To do:
Answer these questions from the CRISPR-Cas text below.
(a) According to the text, how are transcripts of the spacers used?
(b) Into how many distinct types are CRISPR-Cas systems classified?
(c) What are the three stages into which the CRISPR-Cas mechanism is usually divided?

Page extract:
=== Begin Enclosure ===
Adaptive immunity: the CRISPR-Cas system
The CRISPR-Cas system uses a unique defense mechanism that involves incorporation of virus DNA fragments into CRISPR repeat arrays and subsequent utilization of transcripts of these inserts (spacers) as guide RNAs to cleave the cognate virus genome ( 34 , 64–67 ). Thus, the CRISPR-Cas system represents bona fide adaptive immunity that until recently has not been discovered in prokaryotes and, moreover, is the most clear-cut known case of Lamarckian inheritance ( 68 ). The role in antiviral defense that initially was predicted for this system on the basis of the detection of spacers identical to fragments of virus and plasmid genomes and comparative analysis of Cas protein sequences has been successfully confirmed experimentally ( 69 ). Within the few years since this key breakthrough, the CRISPR research evolved into a distinct, highly dynamic field of microbiology with considerable biotechnology potential ( 70–73 ). The recent advances in the study of CRISPR-Cas systems are covered in many reviews ( 15 , 74–76 ); therefore, here we present only a brief outline of the functions and comparative genomics of prokaryotic adaptive immunity and discuss the likely scenarios for the evolution of the different types of CRISPR-Cas.
The CRISPR-Cas systems are classified into three distinct types (I, II and III) ( 18 ) and several yet unclassified minor variants ( 77 ). This classification was developed through a combination of comparisons of the sequences of the Cas proteins, cas gene repertoires and genomic organization of the CRISPR-Cas loci. For each type and subtype, a specific signature gene has been identified allowing easy classification of the highly variable CRISPR-Cas loci in the course of genome analysis ( 18 ). The mechanism of CRISPR-Cas is usually divided into three stages: (i) adaptation, when new spacers homologous to protospacer sequences in viral genomes or other alien DNA molecules are integrated into the CRISPR repeat cassettes; (ii) expression and processing of pre-crRNA into short guide crRNAs; and (iii) interference, when the alien DNA or RNA is targeted by a complex containing a CRISPR RNA (crRNA) guide and a set of Cas proteins [for review, see ( 15 )]. Below, we focus on the basic building blocks of the distinct types of CRISPR-Cas systems and summarize the current considerations on the origin and evolution of this system.
=== End Enclosure ===
Collected data:
=== Begin Enclosure ===
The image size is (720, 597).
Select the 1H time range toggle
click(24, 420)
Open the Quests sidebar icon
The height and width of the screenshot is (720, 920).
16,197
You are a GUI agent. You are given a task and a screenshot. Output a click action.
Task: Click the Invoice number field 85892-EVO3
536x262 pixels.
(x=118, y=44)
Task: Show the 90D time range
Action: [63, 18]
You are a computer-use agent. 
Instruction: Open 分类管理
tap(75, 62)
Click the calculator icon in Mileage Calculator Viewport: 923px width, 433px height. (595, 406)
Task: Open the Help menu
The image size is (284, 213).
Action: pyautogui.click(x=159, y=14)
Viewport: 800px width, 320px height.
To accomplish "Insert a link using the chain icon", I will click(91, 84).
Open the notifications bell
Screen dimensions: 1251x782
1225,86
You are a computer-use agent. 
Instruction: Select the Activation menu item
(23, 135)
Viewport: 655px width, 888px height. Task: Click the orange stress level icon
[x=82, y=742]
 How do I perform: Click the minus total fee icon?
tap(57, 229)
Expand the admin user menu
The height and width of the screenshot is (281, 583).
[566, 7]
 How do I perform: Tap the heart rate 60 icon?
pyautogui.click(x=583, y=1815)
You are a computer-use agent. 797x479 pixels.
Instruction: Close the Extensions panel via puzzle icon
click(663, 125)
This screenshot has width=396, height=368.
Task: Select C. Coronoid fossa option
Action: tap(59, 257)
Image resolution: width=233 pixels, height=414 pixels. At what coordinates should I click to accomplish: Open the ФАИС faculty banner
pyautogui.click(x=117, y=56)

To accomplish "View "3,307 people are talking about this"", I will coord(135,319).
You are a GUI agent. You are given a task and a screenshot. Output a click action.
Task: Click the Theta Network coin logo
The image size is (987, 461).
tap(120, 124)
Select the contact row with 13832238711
=== End Enclosure ===
Solution to this task:
(a) They are used as guide RNAs to cleave the cognate virus genome.
(b) Three distinct types (I, II and III), along with several yet unclassified minor variants.
(c) Adaptation, expression and processing of pre-crRNA into short guide crRNAs, and interference.